If this happened to me and I wanted to keep my job, I would offer, in lieu of two week’s suspension without pay, to give two week’s pay to an appropriate nonprofit. And then I would dedicate myself to proving to the public that it was not wrong to keep me.
But I’m still not convinced that even a suspension is not excessive punishment for personal emails that were never shown to anybody and were seen only by an auditor. As a result, I suspect that many who want Johnson’s head may have disliked him to begin with and are expressing their longstanding view rather than reacting to this particular matter.
Aug
5
“There’s always something about your success that displeases even your best friends.” — Mark Twain.
“The nail that sticks up gets hammered down.” –Chinese saying, popular in Hawaii.
It’s interesting how many people, not personally connected to the tourism industry, seem actually to be HAPPY hotels are hurting.
Not because they want all the tourists to go home — some do, but that’s not why — because they resent the hotels’ high rates.
Room rates over $300 a night? Outrageous! They brought this on themselves! No wonder fewer people are coming!
What fascinates me about this is the psychology of bile.
Maybe hoteliers would be flying fuller right now if they had only cut rates as the economy cooled, made a public-spirited thing of it — we know you’re trying to save, we feel your pain, come stay for a mere $270 a night, we’ll manage somehow. Forgive us if the proteas haven’t been watered.
But it’s one thing to calmly suggest that efforts to maintain “rate integrity” (two years ago Smith Travel Research scolded our local hoteliers for discounting and admonished them to hold the line because it’s hard to get rates back up after slashing them) are wrong and another to seem so HAPPY that they’re losing some business.
When Wal-Mart came to Hawaii, the public discourse included much about supporting your local retailers, but here and there came discordant tones from people who felt they had been ripped off by those local stores, that they made “too much” money, and they hoped Wal-Mart wiped the floor with some of them.

-- Tasks to perform --
1 – In the blog excerpt, rewrite the stretch from "But it’s one" through "losing some business.", substituting "island hoteliers" for "local hoteliers".
2 – Answer these questions from the blog excerpt:
(a) Instead of two weeks' suspension without pay, what would the writer offer to give to a nonprofit?
(b) What nightly room rate does the writer suggest hotels might have advertised?
(c) Which retailer came to Hawaii?
The data after this point comes from a separate source.

(Items from a data source)
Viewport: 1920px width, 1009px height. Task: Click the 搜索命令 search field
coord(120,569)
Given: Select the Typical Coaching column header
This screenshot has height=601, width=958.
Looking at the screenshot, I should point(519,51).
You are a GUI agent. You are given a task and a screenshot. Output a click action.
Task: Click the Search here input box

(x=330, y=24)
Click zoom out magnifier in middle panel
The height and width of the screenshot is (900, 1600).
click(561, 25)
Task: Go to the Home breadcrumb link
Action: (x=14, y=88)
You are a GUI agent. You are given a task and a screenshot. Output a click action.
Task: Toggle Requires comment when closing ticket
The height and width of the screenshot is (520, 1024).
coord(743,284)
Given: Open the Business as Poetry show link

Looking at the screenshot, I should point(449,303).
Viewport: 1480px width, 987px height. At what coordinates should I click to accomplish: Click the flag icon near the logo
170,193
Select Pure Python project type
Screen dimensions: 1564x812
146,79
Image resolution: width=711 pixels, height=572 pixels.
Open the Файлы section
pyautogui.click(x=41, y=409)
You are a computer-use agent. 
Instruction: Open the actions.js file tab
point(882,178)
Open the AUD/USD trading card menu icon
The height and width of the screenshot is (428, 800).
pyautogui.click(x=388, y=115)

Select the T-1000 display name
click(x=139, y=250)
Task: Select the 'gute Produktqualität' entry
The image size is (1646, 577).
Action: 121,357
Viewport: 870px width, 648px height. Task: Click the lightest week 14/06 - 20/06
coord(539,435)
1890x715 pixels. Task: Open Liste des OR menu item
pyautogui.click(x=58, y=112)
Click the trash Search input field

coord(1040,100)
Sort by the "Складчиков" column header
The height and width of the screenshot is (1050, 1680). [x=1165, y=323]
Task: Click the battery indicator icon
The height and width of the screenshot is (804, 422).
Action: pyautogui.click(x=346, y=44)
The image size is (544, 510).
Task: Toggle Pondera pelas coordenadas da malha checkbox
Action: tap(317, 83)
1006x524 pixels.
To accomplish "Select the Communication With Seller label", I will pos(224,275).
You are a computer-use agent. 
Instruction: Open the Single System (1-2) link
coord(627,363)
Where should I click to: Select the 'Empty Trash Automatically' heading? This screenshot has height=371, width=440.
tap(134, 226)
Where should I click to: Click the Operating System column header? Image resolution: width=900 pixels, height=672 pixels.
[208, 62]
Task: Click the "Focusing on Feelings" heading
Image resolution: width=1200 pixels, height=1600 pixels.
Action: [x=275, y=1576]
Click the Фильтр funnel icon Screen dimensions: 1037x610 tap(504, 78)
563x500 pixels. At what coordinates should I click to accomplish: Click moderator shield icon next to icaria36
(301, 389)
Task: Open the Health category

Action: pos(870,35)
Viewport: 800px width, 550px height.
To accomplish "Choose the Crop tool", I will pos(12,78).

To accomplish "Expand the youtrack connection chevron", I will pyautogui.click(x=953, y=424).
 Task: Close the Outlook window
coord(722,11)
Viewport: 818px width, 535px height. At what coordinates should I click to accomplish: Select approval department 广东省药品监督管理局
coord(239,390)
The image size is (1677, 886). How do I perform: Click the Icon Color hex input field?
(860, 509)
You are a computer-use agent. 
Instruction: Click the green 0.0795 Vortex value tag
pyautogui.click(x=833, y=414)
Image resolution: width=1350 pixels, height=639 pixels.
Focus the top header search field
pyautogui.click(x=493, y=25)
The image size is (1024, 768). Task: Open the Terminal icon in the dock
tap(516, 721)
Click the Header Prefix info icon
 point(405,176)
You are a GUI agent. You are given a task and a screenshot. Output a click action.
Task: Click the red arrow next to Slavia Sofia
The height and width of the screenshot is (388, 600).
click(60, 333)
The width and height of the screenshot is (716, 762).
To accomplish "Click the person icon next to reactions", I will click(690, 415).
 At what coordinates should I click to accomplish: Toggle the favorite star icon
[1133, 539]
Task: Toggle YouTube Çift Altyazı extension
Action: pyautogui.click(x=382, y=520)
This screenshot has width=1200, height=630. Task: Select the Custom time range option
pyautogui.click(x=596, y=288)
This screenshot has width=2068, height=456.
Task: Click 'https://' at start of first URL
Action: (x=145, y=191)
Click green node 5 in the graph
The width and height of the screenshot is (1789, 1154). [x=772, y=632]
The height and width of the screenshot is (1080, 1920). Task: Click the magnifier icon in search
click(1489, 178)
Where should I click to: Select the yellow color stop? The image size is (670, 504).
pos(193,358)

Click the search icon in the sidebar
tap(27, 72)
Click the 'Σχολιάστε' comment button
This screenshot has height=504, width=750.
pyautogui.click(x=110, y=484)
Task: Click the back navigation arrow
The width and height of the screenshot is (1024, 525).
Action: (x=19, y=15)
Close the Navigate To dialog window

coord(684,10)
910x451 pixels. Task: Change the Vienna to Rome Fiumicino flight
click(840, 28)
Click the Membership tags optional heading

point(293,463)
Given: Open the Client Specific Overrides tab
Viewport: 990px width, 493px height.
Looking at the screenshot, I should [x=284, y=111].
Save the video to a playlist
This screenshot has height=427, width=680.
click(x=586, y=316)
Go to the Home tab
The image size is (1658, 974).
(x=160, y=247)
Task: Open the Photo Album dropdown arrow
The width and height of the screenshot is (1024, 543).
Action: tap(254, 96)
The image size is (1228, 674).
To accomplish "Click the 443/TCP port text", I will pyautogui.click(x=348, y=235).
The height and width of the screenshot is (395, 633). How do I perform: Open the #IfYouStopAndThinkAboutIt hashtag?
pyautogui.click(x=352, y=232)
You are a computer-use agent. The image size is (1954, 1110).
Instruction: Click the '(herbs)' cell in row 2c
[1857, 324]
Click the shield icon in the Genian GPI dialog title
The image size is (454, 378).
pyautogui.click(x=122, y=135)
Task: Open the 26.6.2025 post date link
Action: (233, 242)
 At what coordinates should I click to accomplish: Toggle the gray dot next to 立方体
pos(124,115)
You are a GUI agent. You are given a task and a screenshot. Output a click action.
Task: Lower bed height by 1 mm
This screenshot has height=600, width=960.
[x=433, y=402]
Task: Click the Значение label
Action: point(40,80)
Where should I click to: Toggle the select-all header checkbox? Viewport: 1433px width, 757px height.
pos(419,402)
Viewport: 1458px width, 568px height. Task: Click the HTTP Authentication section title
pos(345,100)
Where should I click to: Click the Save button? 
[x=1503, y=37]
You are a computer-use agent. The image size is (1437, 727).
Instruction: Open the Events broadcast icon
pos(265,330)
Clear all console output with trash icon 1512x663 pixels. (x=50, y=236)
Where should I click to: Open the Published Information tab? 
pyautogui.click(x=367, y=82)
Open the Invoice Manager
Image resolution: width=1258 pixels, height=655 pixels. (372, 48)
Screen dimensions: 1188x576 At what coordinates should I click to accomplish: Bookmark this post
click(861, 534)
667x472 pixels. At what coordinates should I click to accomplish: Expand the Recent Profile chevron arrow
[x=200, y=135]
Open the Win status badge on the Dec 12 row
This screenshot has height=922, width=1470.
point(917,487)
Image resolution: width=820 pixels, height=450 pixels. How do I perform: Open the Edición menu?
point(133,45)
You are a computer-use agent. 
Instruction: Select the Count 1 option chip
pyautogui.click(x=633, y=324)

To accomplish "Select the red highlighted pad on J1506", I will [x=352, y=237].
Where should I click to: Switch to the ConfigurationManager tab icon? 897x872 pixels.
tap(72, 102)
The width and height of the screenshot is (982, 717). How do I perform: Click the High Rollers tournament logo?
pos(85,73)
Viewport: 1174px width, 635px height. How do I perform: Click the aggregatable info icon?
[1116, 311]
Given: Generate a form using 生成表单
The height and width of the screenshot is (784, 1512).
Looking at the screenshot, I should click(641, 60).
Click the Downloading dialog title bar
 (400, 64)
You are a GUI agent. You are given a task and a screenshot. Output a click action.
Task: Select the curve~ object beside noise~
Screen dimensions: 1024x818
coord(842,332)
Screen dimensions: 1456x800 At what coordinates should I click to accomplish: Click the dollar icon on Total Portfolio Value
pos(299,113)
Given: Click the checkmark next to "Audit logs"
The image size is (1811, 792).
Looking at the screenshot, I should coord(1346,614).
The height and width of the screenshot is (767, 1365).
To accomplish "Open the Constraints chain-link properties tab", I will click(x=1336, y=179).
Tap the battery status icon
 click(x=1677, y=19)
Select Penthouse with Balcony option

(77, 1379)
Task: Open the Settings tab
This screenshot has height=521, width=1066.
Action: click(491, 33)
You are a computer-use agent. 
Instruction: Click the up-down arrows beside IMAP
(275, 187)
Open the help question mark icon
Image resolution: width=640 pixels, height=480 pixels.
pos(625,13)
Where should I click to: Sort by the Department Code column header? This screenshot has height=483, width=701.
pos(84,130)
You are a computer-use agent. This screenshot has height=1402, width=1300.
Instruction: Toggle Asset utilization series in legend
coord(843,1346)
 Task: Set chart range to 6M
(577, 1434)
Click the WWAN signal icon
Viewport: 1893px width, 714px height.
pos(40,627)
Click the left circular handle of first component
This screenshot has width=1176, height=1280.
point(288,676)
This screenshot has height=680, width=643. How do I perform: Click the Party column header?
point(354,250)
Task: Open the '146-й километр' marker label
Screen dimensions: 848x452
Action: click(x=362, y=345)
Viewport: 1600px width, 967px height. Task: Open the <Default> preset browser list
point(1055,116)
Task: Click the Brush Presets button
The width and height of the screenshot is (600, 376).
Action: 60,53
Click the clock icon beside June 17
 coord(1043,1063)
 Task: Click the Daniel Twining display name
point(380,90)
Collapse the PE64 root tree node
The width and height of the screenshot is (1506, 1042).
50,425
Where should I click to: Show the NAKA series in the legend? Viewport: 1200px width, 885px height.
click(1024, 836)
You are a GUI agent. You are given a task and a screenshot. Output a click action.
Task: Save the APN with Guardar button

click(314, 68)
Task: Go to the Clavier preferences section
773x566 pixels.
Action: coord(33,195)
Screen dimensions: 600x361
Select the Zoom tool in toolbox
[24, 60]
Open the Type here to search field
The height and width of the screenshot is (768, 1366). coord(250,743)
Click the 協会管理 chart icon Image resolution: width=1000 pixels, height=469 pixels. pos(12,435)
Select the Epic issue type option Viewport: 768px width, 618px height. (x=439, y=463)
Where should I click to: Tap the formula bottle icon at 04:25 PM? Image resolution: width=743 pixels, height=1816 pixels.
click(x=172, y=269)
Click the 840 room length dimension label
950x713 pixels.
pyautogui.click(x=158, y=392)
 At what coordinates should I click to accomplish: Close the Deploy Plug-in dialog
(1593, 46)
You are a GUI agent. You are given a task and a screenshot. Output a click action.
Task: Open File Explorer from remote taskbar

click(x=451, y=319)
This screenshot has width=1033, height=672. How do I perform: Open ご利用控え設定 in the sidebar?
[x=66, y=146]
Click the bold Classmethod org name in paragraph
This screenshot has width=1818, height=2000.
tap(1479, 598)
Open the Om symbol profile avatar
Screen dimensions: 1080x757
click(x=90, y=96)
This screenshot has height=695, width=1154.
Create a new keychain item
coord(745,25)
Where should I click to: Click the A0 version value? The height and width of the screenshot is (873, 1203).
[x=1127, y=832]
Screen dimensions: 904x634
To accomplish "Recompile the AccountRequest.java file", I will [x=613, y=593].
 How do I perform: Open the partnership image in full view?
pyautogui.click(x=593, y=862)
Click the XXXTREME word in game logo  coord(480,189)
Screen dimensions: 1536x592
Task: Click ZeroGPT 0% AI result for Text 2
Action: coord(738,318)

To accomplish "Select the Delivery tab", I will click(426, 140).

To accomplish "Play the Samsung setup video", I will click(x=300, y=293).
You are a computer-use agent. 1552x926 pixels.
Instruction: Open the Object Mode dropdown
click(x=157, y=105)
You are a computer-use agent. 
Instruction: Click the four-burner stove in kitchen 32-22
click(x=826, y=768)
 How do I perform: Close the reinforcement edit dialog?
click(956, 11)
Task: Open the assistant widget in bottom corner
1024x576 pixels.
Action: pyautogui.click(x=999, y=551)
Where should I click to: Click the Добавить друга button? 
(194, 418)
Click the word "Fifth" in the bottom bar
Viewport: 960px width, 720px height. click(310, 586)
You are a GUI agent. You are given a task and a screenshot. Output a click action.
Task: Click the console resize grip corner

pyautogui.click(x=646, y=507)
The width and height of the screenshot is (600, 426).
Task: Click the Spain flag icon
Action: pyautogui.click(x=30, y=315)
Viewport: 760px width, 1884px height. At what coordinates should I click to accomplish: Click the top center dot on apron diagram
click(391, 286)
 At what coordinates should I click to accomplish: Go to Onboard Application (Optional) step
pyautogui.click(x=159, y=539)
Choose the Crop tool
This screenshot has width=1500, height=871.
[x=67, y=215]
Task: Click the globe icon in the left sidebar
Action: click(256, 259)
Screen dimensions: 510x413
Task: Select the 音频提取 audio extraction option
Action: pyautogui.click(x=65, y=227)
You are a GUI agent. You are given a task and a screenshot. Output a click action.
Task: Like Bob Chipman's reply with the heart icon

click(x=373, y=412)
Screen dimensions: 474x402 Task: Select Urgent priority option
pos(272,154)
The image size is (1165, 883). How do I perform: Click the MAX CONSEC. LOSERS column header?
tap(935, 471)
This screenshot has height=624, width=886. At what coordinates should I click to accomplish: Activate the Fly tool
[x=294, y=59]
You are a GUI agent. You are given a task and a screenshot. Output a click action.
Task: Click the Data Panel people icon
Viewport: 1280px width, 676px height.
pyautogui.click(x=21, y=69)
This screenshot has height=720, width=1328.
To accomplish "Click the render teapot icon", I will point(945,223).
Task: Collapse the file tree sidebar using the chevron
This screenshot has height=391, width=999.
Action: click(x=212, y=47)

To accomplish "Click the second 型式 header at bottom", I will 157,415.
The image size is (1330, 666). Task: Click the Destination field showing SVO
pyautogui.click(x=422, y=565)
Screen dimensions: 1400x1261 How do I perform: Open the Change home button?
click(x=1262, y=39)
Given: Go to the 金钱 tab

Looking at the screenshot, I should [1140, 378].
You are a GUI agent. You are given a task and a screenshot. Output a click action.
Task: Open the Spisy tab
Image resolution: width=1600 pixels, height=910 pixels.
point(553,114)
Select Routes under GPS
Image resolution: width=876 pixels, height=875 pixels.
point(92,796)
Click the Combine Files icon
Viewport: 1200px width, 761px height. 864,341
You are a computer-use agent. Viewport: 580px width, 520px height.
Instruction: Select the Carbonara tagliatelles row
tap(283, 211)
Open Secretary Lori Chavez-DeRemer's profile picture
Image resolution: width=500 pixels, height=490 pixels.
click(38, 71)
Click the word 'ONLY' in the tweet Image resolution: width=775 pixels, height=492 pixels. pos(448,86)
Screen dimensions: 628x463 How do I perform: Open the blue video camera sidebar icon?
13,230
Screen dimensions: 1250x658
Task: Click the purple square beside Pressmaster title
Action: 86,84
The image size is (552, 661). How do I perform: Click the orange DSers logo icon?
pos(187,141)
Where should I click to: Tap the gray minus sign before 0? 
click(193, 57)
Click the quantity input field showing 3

-- Solutions for each task --
1 –
But it’s one thing to calmly suggest that efforts to maintain “rate integrity” (two years ago Smith Travel Research scolded our island hoteliers for discounting and admonished them to hold the line because it’s hard to get rates back up after slashing them) are wrong and another to seem so HAPPY that they’re losing some business.

2 –
(a) Two weeks' pay.
(b) $270 a night.
(c) Wal-Mart.